Absolutely nothing wrong with that.


  1. Huge congratulations to you - sounds like this was a real big win mentally for you as well as with the PR and yay for David and Tracey being there to see you do it and help too! xo, Biana -BlovedBoston

  2. Reading this made me so happy! Even though I was right there, it's really interesting to hear the story from your perspective. Huge congratulations again! I'm so proud of you for pulling that off and honored to have been a part of it in any way. I'm so happy it was exactly the race that you heeeded. Bring on the next one.

  3. bahahahaha that title! and the you're so short caption.
    seriously, reading this made me so happy. i am so happy for you, especially because it gave you back the good feels with running. i am so happy it was exactly what you needed. i am 100% sure your next one will be a sub 2. congrats again!!

  4. I don't like to move but I like race recaps like this. Congratulations on your time! You make running sound like fun :)

  5. Congrats on your PR and on all the positive feelings about your race. So cute to have a significant other at the end cheering you on (and the pics at the end are ADORABLE and I'm SO happy for you!) So great that you had such a wonderful and supportive running buddy too. The fleece blankets are such a great idea for the finish line!!

  6. I've felt this way about all the runs I've done this fall, including Disneyland. I just wanted it to be done and I didn't train well enough (due to an injury) and just uuuugghh.. That said, I feel like now that my injury is healed enough for me to run again, I'm getting back in the swing of things. Running Bestie said she was strongly considering running a marathon and at first I told her that I'd cheer her on from the side and at the finish line. Then, it came back up recently and I told her I'd be willing to run a half while she runs a marathon and then we could still run "together" but I would be waiting for her at the finish line. 13.1 miles is really too far for these achy pieces to go, so there's no way I'd be able to pull out 26.2. This woman knows her limits.

    I mention all that because Richmond Marathon was actually one of the contenders I suggested for her marathon. My criteria was runs that aren't too hilly, are on a paved surface, and have multiple races (so a marathon and half). I considered only doing a 10k, but that seems lazy when you have a friend running a marathon.

    Congrats on the unexpected PR!

  7. As you know, I am always impressed with your running. Not something I plan to ever do but it still impresses me. And I'm glad you all were able to do it together!

  8. Sometimes just getting somewhere is the hardest part-- though I don't know if that's exactly the case when it comes to running a long distance race, haha. So glad you had an amazing race-- the course sounds amazing & I'm sure it was so awesome to have David there for your first finish! Congratulations on your amazing PR and being able to kick it into full gear knowing how close you were to it at the last few miles with Tracy.

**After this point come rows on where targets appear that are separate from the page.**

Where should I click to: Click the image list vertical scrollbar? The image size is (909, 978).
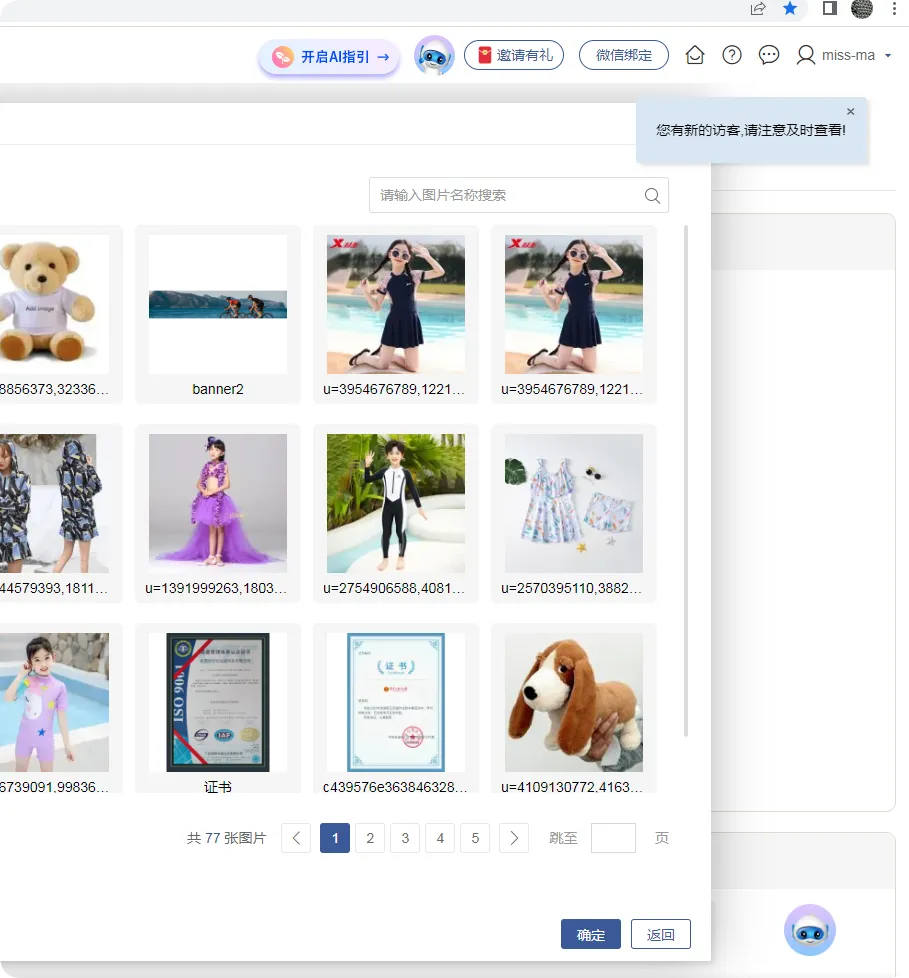[686, 480]
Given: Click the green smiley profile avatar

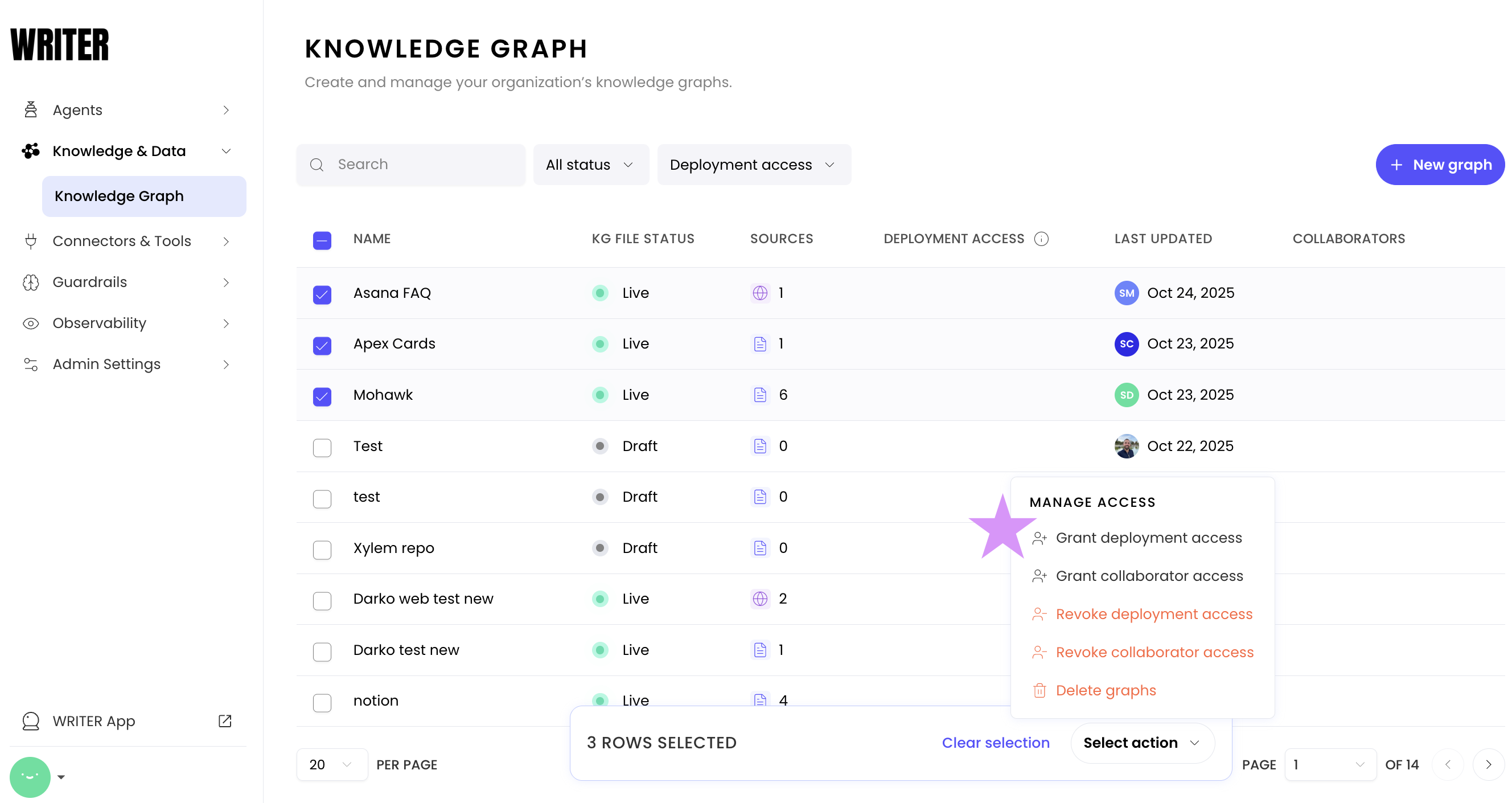Looking at the screenshot, I should [30, 777].
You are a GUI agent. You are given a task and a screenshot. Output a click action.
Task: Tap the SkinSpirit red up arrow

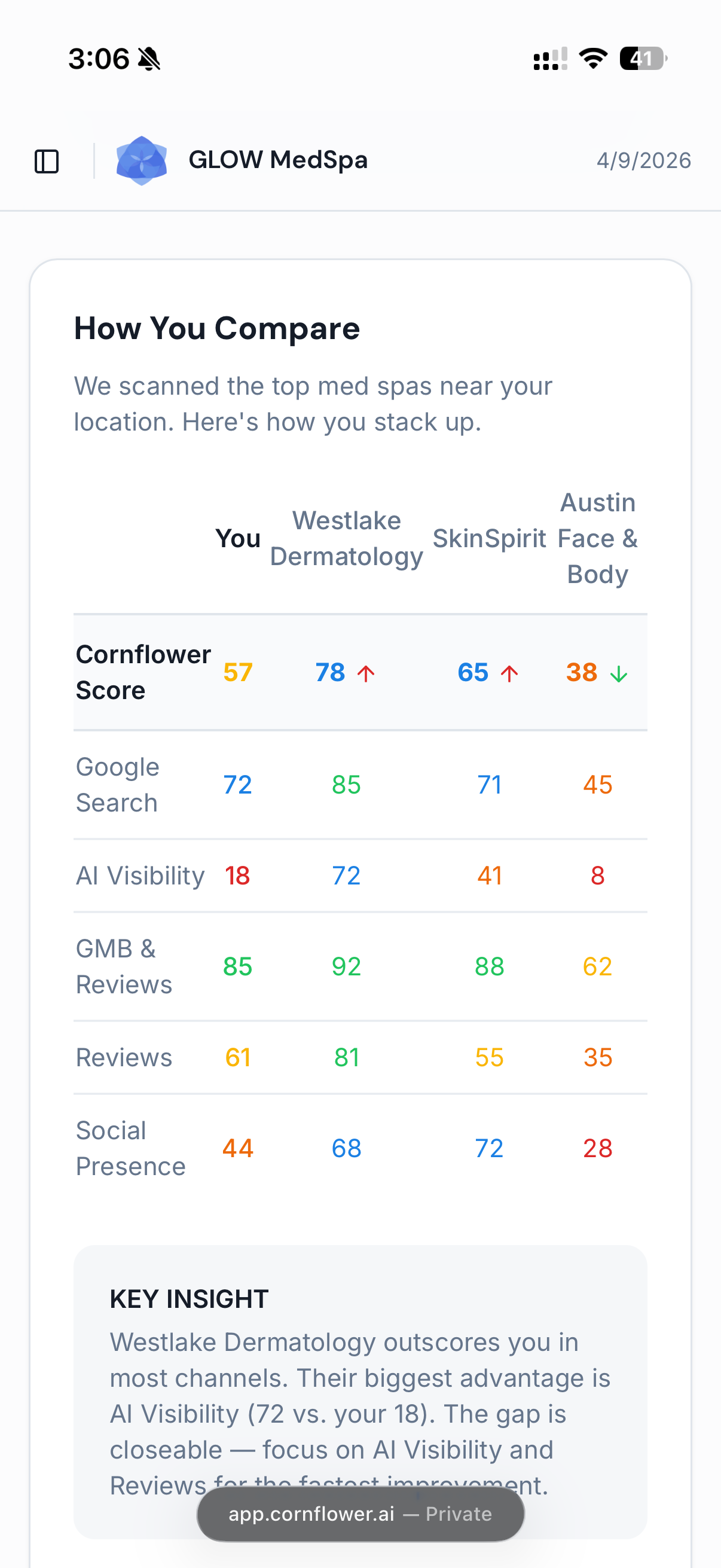coord(509,673)
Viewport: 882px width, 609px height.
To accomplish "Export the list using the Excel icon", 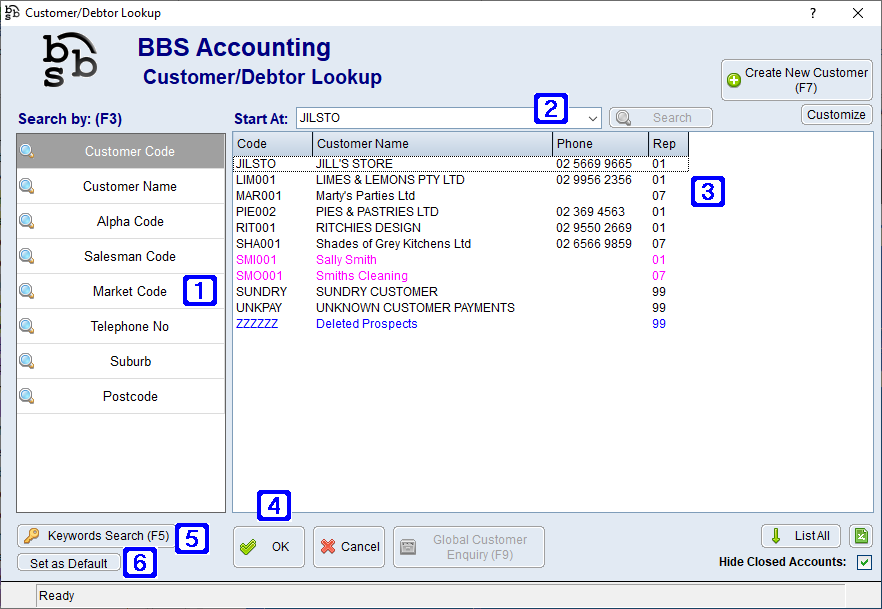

  9. love this; and the fact that you met up with Kristen and Tracy! it makes it so much better when you have people to run with and push you to keep going.

  10. Great outcome & the day looked just perfect! Loved the last four photos :)

  11. gaaaah this makes me SO happy!!! I am so proud of you. PRs are the best. I need get a new half PR, me thinks. Can I get a peek at those races you scheduled already?? :) You and your boy toy are the cutest. I totally felt the same way about my marathon (except, of course, I was stoked just to have completed one), but it came after such a long running break that I worried I'd lost my love of racing. It always comes back, doesn't it? LOVE YOU!